■ What you will do
Starting at the beginning of the material and going through the line containing "Action: 44,191", write those lines out again with "GUI agent" replaced by "interface agent" and nothing else changed.

====== Exercise inputs

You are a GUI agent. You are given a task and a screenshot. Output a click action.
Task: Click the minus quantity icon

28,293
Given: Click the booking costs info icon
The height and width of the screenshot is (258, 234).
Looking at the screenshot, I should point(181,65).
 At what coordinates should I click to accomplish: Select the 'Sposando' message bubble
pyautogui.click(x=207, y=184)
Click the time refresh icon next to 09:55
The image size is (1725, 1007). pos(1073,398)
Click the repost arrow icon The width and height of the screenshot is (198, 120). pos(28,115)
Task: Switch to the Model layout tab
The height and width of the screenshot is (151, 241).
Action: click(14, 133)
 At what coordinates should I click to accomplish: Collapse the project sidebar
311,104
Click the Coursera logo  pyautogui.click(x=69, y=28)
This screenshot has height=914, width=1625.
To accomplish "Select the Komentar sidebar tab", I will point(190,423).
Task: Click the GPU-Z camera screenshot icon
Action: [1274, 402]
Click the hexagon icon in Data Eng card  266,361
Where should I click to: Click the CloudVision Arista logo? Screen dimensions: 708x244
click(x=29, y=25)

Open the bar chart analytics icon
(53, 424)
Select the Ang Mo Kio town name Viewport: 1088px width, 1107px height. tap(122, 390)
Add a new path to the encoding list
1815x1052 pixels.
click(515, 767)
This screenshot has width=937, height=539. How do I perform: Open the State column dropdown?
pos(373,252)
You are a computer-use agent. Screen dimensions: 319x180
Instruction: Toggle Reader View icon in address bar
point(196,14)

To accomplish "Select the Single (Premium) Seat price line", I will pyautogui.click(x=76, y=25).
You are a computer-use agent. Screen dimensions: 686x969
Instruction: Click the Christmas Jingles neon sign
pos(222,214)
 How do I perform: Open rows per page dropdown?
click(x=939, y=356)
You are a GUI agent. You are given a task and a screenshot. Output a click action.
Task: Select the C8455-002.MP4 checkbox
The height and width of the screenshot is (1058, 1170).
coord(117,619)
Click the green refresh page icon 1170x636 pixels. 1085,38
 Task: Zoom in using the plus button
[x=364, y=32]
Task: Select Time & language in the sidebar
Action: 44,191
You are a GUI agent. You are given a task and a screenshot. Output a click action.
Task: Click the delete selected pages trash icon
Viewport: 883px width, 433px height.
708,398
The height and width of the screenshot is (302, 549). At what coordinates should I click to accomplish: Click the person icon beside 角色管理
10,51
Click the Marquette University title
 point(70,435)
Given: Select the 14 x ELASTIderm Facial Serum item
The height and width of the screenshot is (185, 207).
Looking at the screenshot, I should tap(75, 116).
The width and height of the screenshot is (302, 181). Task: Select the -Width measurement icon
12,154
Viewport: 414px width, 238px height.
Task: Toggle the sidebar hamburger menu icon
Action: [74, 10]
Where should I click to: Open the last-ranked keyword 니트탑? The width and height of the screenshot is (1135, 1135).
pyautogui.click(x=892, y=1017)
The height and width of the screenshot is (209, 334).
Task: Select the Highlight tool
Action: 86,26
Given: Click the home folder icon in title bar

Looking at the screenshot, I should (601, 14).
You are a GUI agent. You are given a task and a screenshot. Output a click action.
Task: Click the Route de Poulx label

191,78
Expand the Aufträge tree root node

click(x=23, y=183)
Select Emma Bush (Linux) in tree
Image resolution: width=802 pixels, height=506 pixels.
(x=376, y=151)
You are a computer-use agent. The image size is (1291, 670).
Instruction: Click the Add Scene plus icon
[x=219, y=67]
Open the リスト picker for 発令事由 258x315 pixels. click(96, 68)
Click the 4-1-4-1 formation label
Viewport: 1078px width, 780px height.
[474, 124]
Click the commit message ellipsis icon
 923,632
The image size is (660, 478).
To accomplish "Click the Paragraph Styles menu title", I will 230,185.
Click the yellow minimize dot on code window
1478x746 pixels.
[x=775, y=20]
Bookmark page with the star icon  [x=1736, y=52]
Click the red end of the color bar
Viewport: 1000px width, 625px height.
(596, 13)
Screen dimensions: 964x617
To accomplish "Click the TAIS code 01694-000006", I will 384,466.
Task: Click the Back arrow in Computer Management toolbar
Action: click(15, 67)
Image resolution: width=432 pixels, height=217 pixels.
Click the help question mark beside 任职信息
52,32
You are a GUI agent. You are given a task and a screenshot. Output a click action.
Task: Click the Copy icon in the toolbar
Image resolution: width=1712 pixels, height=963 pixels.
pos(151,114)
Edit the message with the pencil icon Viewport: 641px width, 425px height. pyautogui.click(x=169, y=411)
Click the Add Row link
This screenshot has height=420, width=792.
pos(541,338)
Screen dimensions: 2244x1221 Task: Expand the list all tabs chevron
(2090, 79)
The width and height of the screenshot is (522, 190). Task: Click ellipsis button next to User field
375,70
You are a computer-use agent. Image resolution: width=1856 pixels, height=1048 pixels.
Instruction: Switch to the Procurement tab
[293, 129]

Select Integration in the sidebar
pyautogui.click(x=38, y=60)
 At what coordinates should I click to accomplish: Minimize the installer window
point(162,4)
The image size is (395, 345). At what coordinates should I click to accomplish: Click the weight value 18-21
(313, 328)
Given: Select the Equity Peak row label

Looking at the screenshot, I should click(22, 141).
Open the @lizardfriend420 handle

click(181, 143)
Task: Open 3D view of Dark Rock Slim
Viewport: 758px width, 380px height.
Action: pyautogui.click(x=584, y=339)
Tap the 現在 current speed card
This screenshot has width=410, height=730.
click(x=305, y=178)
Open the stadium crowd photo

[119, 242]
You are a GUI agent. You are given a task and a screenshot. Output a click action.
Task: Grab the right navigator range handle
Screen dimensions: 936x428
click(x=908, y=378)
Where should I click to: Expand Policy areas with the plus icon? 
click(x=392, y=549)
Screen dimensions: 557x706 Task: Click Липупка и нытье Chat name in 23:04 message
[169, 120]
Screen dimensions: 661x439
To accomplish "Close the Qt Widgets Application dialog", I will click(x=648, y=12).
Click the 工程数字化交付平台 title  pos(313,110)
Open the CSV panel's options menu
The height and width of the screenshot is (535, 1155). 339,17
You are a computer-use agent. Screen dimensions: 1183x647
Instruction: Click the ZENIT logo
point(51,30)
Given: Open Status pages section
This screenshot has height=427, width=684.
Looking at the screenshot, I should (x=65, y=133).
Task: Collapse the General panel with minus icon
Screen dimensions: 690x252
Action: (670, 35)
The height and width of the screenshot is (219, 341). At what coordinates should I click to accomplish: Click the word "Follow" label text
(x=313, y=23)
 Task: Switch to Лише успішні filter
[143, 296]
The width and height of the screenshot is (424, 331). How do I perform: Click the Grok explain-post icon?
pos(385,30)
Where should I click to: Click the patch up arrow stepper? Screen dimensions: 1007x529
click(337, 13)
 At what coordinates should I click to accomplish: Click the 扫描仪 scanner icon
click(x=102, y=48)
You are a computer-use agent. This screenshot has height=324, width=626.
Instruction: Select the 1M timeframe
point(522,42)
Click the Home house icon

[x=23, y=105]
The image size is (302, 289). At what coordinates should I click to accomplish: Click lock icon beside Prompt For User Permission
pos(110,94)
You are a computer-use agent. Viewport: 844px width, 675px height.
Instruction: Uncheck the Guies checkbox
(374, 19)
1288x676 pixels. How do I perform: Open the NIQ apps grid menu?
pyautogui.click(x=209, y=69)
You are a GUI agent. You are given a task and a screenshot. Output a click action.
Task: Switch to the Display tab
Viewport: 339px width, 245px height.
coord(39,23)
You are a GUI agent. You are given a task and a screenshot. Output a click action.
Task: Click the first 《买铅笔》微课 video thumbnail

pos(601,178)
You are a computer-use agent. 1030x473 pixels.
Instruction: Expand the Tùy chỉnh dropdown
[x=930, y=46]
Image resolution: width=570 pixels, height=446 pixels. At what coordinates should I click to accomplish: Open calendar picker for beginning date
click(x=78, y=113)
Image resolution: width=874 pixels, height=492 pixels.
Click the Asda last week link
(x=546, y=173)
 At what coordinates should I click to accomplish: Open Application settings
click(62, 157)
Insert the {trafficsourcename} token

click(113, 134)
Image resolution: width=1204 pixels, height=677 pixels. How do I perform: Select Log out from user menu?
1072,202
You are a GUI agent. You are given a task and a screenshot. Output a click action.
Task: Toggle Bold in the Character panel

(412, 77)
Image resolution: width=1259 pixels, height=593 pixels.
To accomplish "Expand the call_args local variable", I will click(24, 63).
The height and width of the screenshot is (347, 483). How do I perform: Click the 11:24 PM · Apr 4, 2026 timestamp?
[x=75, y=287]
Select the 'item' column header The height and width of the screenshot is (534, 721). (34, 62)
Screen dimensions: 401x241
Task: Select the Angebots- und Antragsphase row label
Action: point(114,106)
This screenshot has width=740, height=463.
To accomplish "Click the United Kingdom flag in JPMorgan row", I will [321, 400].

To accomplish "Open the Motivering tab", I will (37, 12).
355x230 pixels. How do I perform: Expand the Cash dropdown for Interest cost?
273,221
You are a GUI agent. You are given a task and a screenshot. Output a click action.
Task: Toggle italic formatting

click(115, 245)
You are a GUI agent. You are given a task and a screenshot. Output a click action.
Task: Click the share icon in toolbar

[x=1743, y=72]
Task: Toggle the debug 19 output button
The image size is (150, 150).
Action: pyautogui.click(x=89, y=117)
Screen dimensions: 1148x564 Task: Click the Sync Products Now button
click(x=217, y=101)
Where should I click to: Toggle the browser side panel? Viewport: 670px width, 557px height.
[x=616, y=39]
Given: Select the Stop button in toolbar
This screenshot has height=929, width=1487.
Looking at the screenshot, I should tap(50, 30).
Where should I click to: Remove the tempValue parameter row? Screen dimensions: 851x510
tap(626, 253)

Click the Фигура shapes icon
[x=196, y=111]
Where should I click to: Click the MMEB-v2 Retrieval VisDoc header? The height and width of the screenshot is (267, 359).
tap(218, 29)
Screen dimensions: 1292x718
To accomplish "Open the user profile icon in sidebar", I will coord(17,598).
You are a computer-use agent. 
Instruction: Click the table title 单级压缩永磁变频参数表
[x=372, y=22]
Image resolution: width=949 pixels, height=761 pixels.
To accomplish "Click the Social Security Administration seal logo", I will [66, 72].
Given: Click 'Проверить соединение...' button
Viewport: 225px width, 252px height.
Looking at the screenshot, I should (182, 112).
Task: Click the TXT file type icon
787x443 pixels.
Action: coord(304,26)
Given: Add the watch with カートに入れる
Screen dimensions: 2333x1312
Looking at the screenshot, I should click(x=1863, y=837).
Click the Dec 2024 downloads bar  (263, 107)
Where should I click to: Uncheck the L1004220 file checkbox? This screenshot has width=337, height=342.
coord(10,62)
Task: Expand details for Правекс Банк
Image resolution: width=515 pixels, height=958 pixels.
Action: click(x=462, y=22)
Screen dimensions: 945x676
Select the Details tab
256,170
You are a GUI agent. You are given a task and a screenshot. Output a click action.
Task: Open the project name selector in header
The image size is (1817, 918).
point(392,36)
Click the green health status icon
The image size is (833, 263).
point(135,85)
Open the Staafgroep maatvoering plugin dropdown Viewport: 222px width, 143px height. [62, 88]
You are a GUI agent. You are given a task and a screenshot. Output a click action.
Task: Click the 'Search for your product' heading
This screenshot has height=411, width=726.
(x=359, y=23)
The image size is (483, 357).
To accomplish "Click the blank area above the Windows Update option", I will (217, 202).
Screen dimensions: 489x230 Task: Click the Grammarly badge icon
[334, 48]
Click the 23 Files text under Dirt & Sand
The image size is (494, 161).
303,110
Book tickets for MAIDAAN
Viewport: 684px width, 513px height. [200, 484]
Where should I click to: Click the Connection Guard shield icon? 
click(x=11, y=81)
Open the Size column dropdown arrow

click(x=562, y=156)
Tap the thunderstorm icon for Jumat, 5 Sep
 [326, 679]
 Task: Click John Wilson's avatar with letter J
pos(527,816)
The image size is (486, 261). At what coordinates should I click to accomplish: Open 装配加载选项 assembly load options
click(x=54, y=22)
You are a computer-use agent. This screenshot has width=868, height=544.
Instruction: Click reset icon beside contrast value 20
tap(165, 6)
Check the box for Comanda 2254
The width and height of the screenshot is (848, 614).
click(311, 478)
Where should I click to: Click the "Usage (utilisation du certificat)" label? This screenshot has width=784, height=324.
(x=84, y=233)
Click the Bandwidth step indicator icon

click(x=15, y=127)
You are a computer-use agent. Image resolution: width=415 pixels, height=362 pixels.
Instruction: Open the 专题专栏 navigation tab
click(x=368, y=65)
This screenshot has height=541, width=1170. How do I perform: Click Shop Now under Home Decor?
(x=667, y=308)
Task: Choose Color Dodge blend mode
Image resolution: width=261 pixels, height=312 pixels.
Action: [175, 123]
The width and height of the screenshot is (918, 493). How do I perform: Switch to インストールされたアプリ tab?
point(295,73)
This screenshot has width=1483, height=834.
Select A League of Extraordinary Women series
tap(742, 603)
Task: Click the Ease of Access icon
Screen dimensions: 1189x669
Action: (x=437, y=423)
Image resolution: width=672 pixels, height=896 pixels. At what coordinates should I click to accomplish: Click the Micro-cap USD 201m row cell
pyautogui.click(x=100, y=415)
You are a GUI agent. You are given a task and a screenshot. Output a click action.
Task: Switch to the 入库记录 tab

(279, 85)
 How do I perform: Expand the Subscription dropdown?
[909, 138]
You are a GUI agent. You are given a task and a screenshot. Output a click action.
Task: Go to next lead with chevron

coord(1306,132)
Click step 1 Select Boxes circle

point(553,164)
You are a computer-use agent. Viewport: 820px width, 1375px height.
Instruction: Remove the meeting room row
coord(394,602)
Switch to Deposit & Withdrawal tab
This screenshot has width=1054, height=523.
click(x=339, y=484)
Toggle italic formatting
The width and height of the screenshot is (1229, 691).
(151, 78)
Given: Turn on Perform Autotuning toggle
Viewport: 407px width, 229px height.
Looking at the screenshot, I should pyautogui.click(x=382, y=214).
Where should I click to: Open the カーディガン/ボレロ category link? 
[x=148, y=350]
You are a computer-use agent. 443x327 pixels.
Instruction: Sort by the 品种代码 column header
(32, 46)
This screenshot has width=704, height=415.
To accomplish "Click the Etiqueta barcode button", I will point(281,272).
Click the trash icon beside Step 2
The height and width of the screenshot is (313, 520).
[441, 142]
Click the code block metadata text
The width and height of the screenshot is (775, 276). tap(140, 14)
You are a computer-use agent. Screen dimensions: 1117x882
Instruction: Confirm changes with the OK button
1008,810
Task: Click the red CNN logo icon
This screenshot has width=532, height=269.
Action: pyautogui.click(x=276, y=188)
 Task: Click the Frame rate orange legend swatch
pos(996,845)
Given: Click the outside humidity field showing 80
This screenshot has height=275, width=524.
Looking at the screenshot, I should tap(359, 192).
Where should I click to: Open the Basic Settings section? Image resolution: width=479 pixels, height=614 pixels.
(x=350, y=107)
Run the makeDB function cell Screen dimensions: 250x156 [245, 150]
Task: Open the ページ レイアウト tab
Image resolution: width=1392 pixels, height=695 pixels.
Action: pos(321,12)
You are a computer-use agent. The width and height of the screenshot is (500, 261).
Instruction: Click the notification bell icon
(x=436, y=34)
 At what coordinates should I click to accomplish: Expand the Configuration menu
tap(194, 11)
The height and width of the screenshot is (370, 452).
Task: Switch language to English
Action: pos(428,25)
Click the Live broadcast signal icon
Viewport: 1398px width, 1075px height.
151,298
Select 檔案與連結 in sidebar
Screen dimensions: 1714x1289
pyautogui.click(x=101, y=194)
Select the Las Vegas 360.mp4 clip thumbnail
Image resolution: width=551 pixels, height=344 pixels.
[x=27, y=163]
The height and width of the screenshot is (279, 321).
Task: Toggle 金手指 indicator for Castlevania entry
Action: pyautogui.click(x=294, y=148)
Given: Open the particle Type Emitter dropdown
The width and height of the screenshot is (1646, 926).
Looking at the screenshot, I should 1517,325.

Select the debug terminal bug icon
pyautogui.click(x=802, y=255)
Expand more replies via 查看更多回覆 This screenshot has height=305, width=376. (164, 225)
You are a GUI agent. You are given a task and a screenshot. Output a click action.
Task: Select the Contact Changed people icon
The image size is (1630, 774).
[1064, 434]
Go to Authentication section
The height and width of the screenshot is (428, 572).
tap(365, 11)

============

■ The completed task
You are a interface agent. You are given a task and a screenshot. Output a click action.
Task: Click the minus quantity icon

28,293
Given: Click the booking costs info icon
The height and width of the screenshot is (258, 234).
Looking at the screenshot, I should point(181,65).
 At what coordinates should I click to accomplish: Select the 'Sposando' message bubble
pyautogui.click(x=207, y=184)
Click the time refresh icon next to 09:55
The image size is (1725, 1007). pos(1073,398)
Click the repost arrow icon The width and height of the screenshot is (198, 120). pos(28,115)
Task: Switch to the Model layout tab
The height and width of the screenshot is (151, 241).
Action: click(14, 133)
 At what coordinates should I click to accomplish: Collapse the project sidebar
311,104
Click the Coursera logo  pyautogui.click(x=69, y=28)
This screenshot has height=914, width=1625.
To accomplish "Select the Komentar sidebar tab", I will point(190,423).
Task: Click the GPU-Z camera screenshot icon
Action: [1274, 402]
Click the hexagon icon in Data Eng card  266,361
Where should I click to: Click the CloudVision Arista logo? Screen dimensions: 708x244
click(x=29, y=25)

Open the bar chart analytics icon
(53, 424)
Select the Ang Mo Kio town name Viewport: 1088px width, 1107px height. tap(122, 390)
Add a new path to the encoding list
1815x1052 pixels.
click(515, 767)
This screenshot has width=937, height=539. How do I perform: Open the State column dropdown?
pos(373,252)
You are a computer-use agent. Screen dimensions: 319x180
Instruction: Toggle Reader View icon in address bar
point(196,14)

To accomplish "Select the Single (Premium) Seat price line", I will pyautogui.click(x=76, y=25).
You are a computer-use agent. Screen dimensions: 686x969
Instruction: Click the Christmas Jingles neon sign
pos(222,214)
 How do I perform: Open rows per page dropdown?
click(x=939, y=356)
You are a interface agent. You are given a task and a screenshot. Output a click action.
Task: Select the C8455-002.MP4 checkbox
The height and width of the screenshot is (1058, 1170).
coord(117,619)
Click the green refresh page icon 1170x636 pixels. 1085,38
 Task: Zoom in using the plus button
[x=364, y=32]
Task: Select Time & language in the sidebar
Action: 44,191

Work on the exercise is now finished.